### [Work instruction 1]
In the essay on forgetfulness, how many reminders does the writer set for each important appointment, and when do they go off?
### [Work instruction 2]
From the essay on forgetfulness, copy the part that opens with the words containing "As I sit in" and closes with "I don't remember.".

### [Text for analysis]
[Start of Attachment]
06:40:40 pm on
Wednesday 22 Nov 2017

Forgetfulness
Matt Seinberg

As I was driving to work, today, I had an idea of what I was going to write about this week. Being in the car, I couldn't write it down or do a memo in my phone. I just repeated it a couple of times, and hoped for the best.


Now, I can’t remember what I wanted to write.

As I sit in front of my computer now, I can't remember the idea, for the life of me. That is part of my forgetfulness. My daughters are constantly telling me that I don't remember anything they tell me. Sometimes I really don't, and sometimes I pretend I don't remember.  

When I was off on Friday, I did a couple loads of laundry. I forgot, a couple of times, that I had to put load one in the dryer and start washing load two. I prefer to get the laundry done earlier in the day, than have to deal with it later in the day. I got one load in the washer before I had to go out and do errands.

It was after lunch that I remembered that I had to do the second load. Somehow, I got distracted. It was an hour or two later that I finished the laundry.

Then there was this memory lapse. How many times have we put our cell phones down and then forget where we left it? I did that. I retraced my steps. I put it on my bed. I didn't even remember putting it there.

What I don't understand is how I can remember things at work, yet not remember stuff at home. The importance is the same. I focus more at work, I think, and less so at home.

I put all my important appointments in my phone with two reminders. The first is the day before and the second is the day of the appointment. They consist of appointments with physicians, service calls and any sort of delivery that may be happening that day at home.


My daughters roll their eyes when I say I can’t remember something.

What I really hate are the eye rolls I get from the kids when I don't remember that they insist that they told me. I tell them if that important, put it on the calendar or make sure I put it in my phone. If they don't do that, it doesn't exist.

Is this something that should concern me? No. When I was in my twenties, I could remember anything about anyone, and now I barely remember what I had for breakfast.
[End of Attachment]
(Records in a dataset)
[Start of Attachment]
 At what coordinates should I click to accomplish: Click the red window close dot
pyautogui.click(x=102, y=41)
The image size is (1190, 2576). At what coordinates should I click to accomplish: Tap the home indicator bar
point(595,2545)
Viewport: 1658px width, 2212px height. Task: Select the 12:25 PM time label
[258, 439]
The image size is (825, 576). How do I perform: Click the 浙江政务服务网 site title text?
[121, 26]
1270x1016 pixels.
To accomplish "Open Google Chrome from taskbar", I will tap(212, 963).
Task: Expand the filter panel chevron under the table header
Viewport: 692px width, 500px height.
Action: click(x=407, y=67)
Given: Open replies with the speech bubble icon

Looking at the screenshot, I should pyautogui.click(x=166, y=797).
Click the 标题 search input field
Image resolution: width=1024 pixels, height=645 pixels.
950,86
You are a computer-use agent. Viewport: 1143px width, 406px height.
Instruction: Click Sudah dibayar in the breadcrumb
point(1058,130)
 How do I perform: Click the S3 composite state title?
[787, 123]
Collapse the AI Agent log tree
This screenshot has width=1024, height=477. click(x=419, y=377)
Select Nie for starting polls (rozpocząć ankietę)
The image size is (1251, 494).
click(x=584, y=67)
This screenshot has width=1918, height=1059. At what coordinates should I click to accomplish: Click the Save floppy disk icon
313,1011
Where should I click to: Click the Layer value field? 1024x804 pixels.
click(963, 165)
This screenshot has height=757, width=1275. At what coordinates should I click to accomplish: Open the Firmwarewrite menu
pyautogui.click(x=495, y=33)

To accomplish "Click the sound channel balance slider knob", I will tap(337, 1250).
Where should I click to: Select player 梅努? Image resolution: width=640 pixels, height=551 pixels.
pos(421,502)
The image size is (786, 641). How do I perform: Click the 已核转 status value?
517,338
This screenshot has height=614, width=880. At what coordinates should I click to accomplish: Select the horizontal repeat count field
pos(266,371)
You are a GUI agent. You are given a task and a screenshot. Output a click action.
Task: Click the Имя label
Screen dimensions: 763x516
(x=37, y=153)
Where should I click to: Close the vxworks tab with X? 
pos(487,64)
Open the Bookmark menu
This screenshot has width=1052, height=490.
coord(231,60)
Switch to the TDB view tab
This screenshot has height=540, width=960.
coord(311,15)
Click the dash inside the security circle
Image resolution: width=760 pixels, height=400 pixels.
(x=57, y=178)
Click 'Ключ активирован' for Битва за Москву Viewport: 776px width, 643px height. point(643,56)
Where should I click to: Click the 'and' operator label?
[End of Attachment]
### [Written response 1]
Two: one the day before and one on the day of the appointment.

### [Written response 2]
As I sit in front of my computer now, I can't remember the idea, for the life of me. That is part of my forgetfulness. My daughters are constantly telling me that I don't remember anything they tell me. Sometimes I really don't, and sometimes I pretend I don't remember.